The London 2012 track and field meet gave us some stunning moments of sporting brilliance.
We witnessed Usain Bolt's "double-treble," Mo Farah's double, Allyson Felix's treble and David Rudisha's historic 800-meter win.
We had tears of joy and tears of disappointment as athletes came to terms with the culmination of four years of hard work, pain and sacrifice.
All athletes from the great Usain Bolt to the athlete who trails home last in the marathon contributed to making the Olympics what they are—a celebration of youth, fitness and the human spirit.
Picking a top five wasn't easy and some great moments were excluded.
Memorable moments that didn't make the cut were the men's 4x400-meter relay win for the Bahamas, the women's 4x400-meter relay dominated by the US women and the delightful Jessica Ennis's heptathlon win. All are deserving of credit in their own way.
Also, there may be criticism as to the lack of field events but unfortunately the events in the field were overshadowed by events on the track. The long jump final proved particularly disappointing.
Nevertheless, here are the top five track and field moments from the London Games.
World records were recorded in both 4x100-meter relay finals.
The Jamaican men and US women were utterly dominant in their respective events. So much can go wrong in a sprint relay with split-second handovers, but these teams were a joy to watch. I decided to pick only one team for the highlights.
The quartet of Tianna Madison, Allyson Felix, Bianca Knight and Carmelita Jeter get the nod as they erased a dubious 27-year-old record set by the East Germans, in scintillating fashion, crossing in 40.82. Not only was this a sensational time—more than half a second quicker than the record set in 1985—the sprint relay team did athletics a great service.

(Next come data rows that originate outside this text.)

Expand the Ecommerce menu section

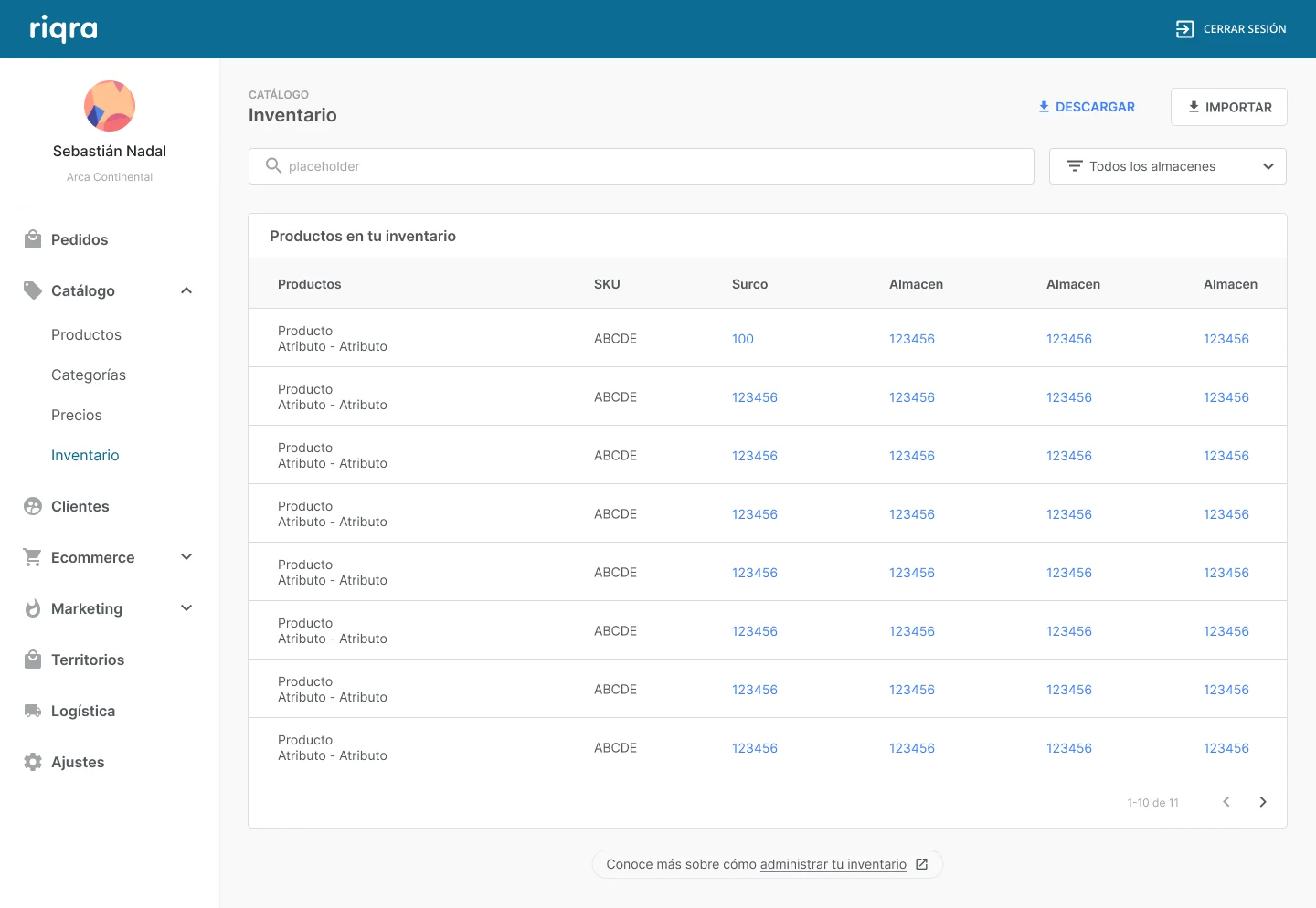tap(186, 557)
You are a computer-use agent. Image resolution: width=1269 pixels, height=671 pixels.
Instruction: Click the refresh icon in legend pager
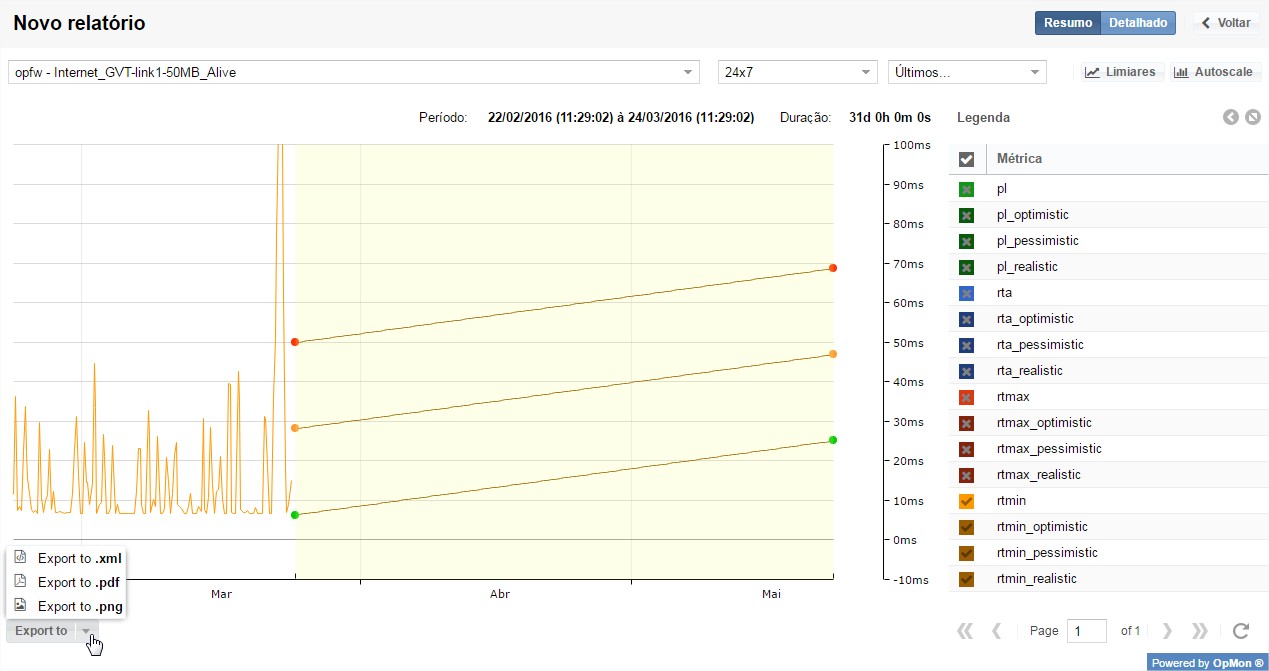[x=1241, y=631]
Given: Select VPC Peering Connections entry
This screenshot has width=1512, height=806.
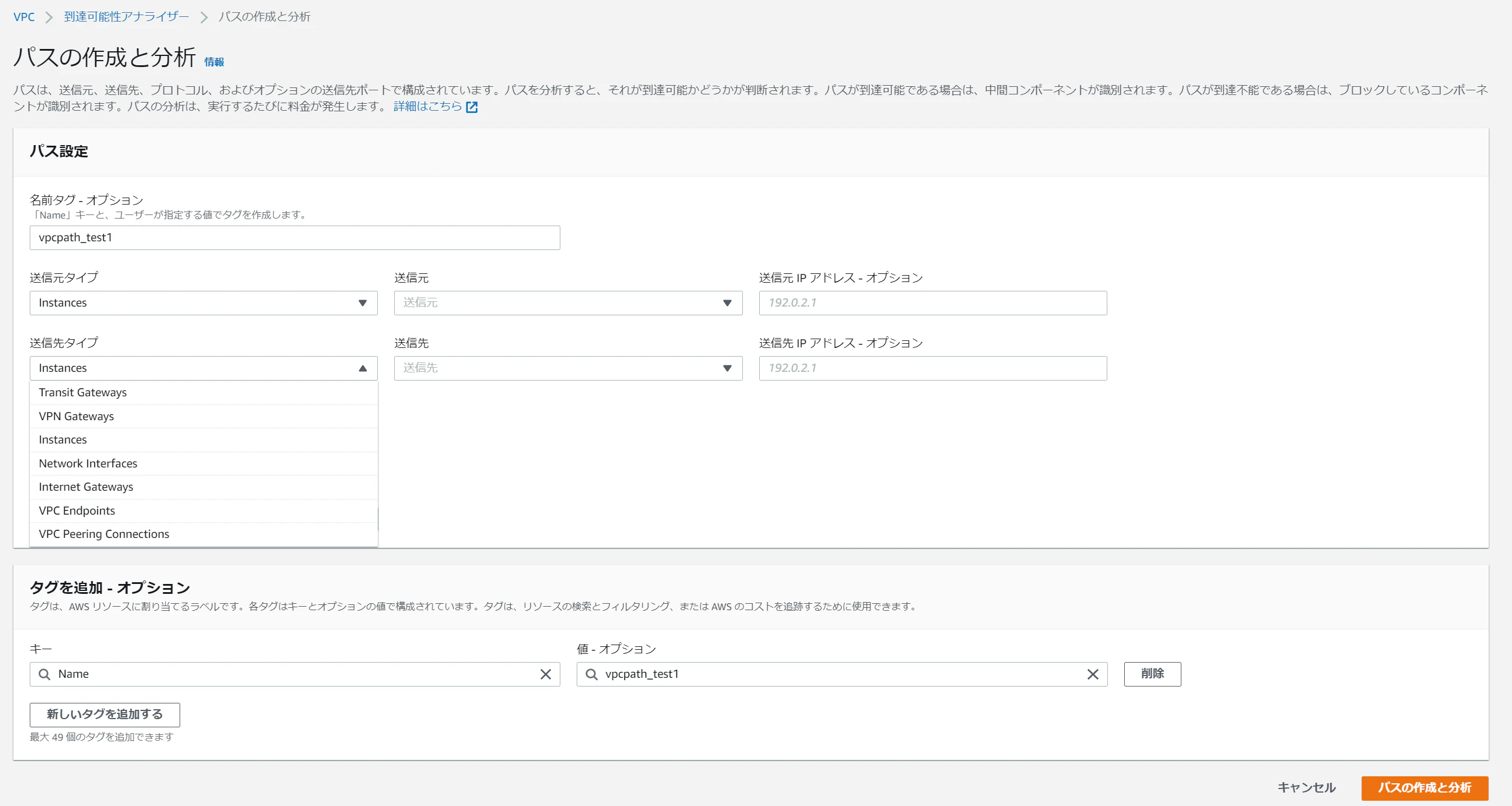Looking at the screenshot, I should coord(104,534).
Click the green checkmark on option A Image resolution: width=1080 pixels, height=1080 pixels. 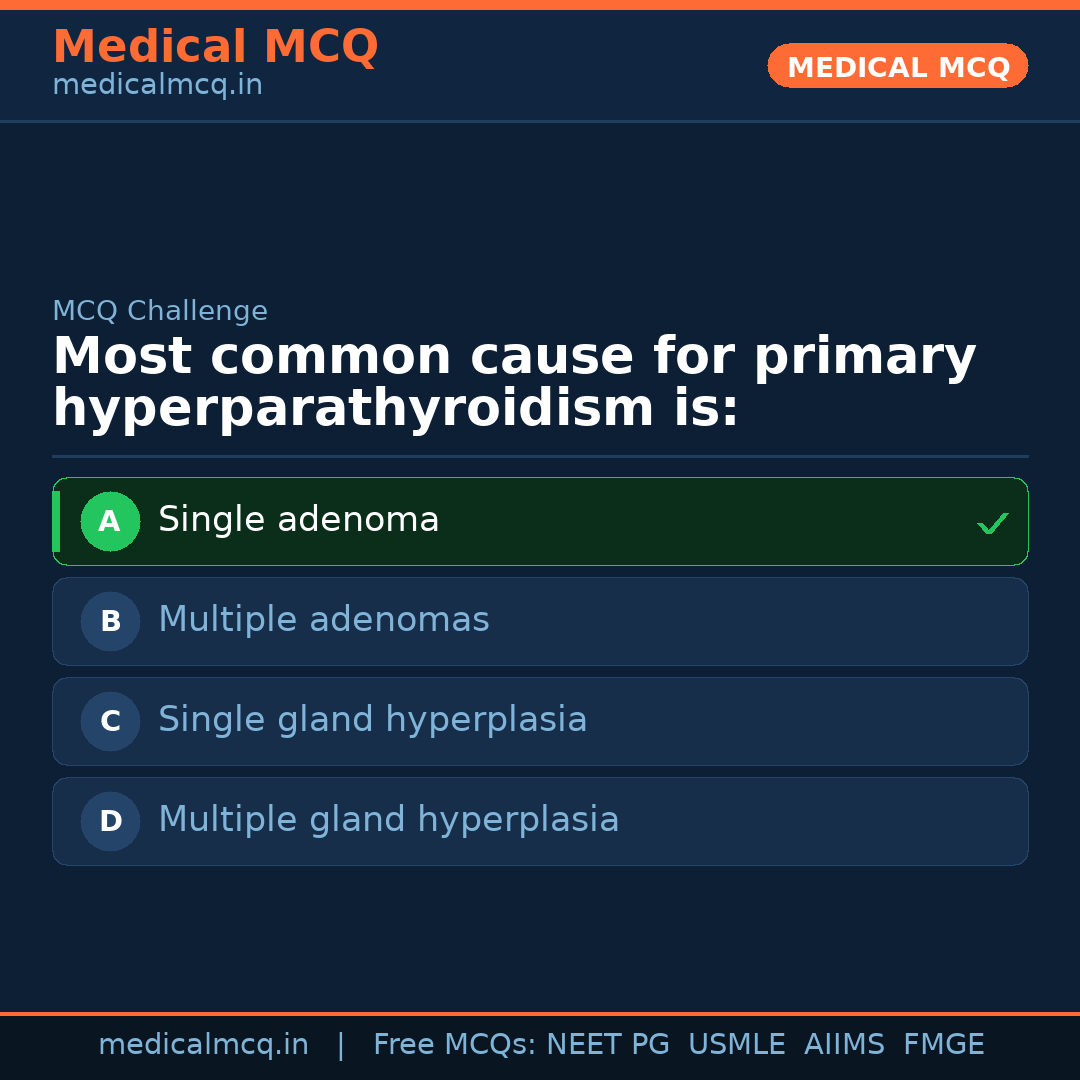pyautogui.click(x=992, y=523)
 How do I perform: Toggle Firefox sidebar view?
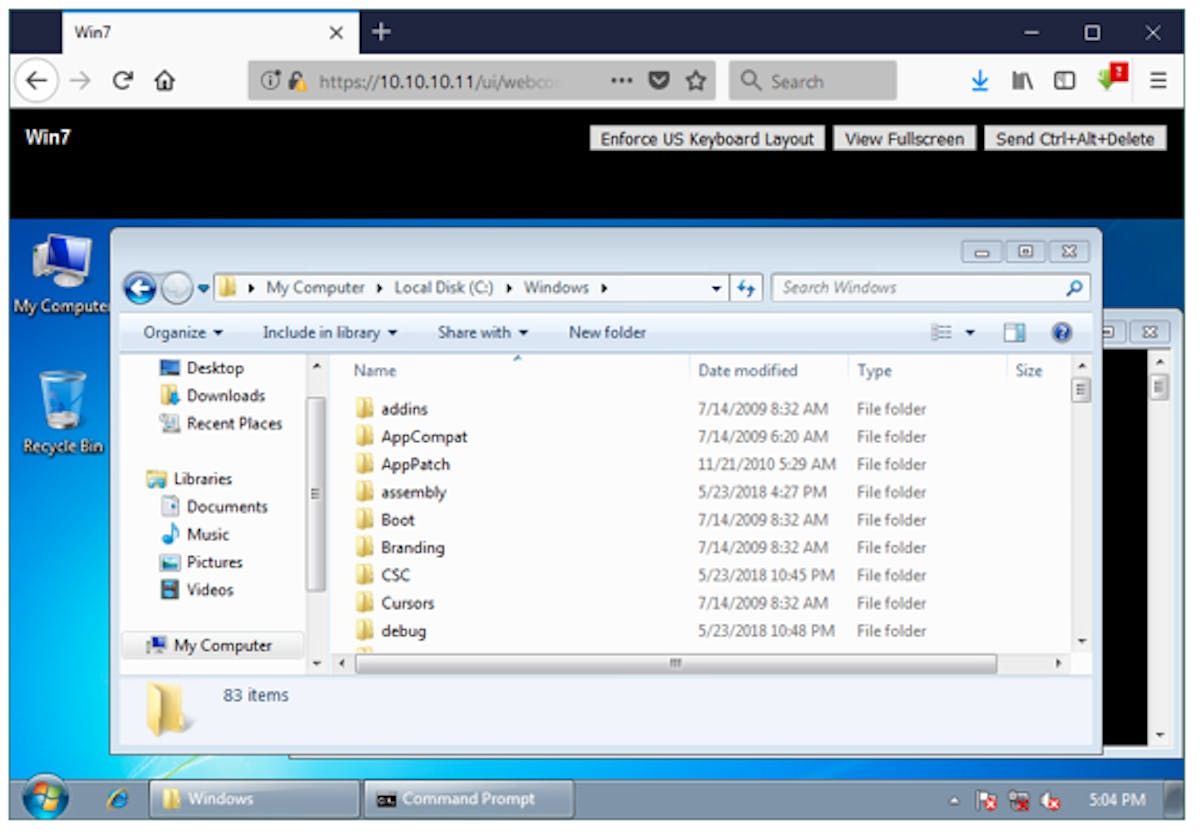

Normally when we mention sprinters, we speak of their power and strength. With Felix, the power is there but there is also finesse, grace and elegance. After winning silver in 2004 and 2008 in the 200, she might have doubted her technique and indeed ability to win gold. Instead, she never wavered and finally won a well-deserved gold in the 200-meter final in London.
Remarkably, she is adept at running the 100, 200 and 400. She contributed to victories in the 4x100 and 4x400-meter relays, running impressive legs in both finals. An absolute joy to watch—she was the stand-out female star of track and field and was the star of the US track and field team, period.
Mo Farah had the weight of expectation of an entire nation resting on his shoulders when he lined up for the 10,000-meter final. Like Jessica Ennis, he was the host nation's great hope for track and field gold and he delivered, twice.
The way he held on to win the 5,000 will live long in our memories. First he held off Thomas Longosiwa, his teeth gritted with determination. Then down the finishing straight he conquered the challenge of Dejen Gebremeskel. The wonderful hosts were in raptures watching this athlete and the rest of us looked on in admiration.
What can we say about this charismatic star of sprinting? We need new superlatives to put what he has achieved into context. The first sprinter to win the 100 and 200 in two consecutive Games. There were doubts about his fitness prior to the Games. Yet, he completed a historic double-treble in London (100, 200 and 4x100-meter relay).
Bolt felt he had to win the 200 to cement legendary status for himself. He had serious competition this year in the shape of compatriot Yohan Blake. Yet, he won the 200 so comfortably that he was able to ease up before the line. Such brilliance and such showmanship. Athletics is lucky to have him.
A very difficult choice and many will argue with it. However, consider the facts: When Rudisha crossed in 1:40.91, he was the first man to run faster than 1:41, smashing the world record in the process. The 800-meter world record hasn't been broken in an Olympics since 1976.
All eight finalists finished under 1:44, meaning all the times set by the finalists would have won gold in Beijing.
The winning time in 2008 was 1:44.65. Two of the finalists ran national records and four others posted personal bests. In other words, Rudisha carried the field to produce optimum performances.
Special props to Robert Harting. The winner of the discus gold ripped his shirt off and then hurdled a topless lap of honour, using his German national flag as a Superman cape.